Pierwszy raz w życiu jadłam kandyzowany imbir jak mój syn kupił go w delikatesach. Zaraz potem stwierdził, że sam zrobi taki kandyzowany imbir. Dobrze, że nie było mnie wtedy w domu, bo strasznie nie lubię oglądać jak w kuchni wszystko kipi i się przypala, a syrop bardzo to lubi. Jak wróciłam to już właściwie było posprzątane. 😉

Korzeń imbiru

Michał znalazł przepis w sieci na stronie David Lebovitz. Sam go trochę zmodyfikował, ale wyszło pysznie. Pyszny jest i sam kandyzowany imbir obsuszony i ocukrzony, i imbir kandyzowany w syropie. A duża ilość syropu imbirowego też ma swoje zastosowania – można słodzić kawę lub herbatę, można dodać do piwa na zimno i do grzanego piwa, można też stosować jako polewę do deserów na przykład do budyniu waniliowego…

Osobiście lubię imbir dość pikantny, więc korzystając z mojego opisu wykonania taki właśnie imbir uzyskasz.

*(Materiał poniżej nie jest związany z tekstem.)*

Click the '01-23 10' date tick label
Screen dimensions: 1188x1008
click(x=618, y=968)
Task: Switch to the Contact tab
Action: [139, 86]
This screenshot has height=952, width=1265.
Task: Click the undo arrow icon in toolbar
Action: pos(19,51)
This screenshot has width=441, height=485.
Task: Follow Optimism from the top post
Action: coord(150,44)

Jak zrobić imbir kandyzowany?
Składniki:

  • 0,5 kg korzenia imbiru
  • 75 dkg cukru ciemnego cukru (lub chociaż pół na pół ciemnego i białego)
  • 0,9 l wody

Imbir obrany i pokrojony w plasterki, gotowy do kandyzowania

Imbir obieramy dokładnie ze skórki. Otrzymamy wtedy około 45 dkg oczyszczonego imbiru. Imbir kroimy na cienkie plasterki – około 1-2 mm grubości – koniecznie w poprzek włókien.

Pokrojony imbir przekładamy do garnka zalewamy wodą – tak żeby imbir był przykryty – i doprowadzamy do wrzenia. Ja lubię pikantny imbir więc na tym kończę proces obgotowywania.

5 dkg ciemnego cukru ucieramy w moździerzu prawie na cukier puder.

Imbir gotujący się w syropiePozostały cukier wsypujemy do garnka i dolewamy 0,9 litra wody. Mieszamy i wkładamy obgotowany wcześniej imbir. Imbir w syropie gotujemy, aż nam syrop zgęstnieje do konsystencji rzadkiego miodu. Kiedyś dostałam w prezencie termometr do mierzenia temperatury pieczeni w formie widelca naszpikowanego elektroniką i sprawdziłam temperaturę syropu pod koniec gotowania – było dokładnie 106 stopni Celsjusza, czyli tyle ile podaje Lebovitz. Termometr to tylko gadget, syropu trzeba po prostu cały czas pilnować, żeby nie wykipiał. W międzyczasie próbujemy, czy aby imbir już jest dobry. Powinien się gotować około 2 godziny na bardzo wolnym ogniu bez przykrycia.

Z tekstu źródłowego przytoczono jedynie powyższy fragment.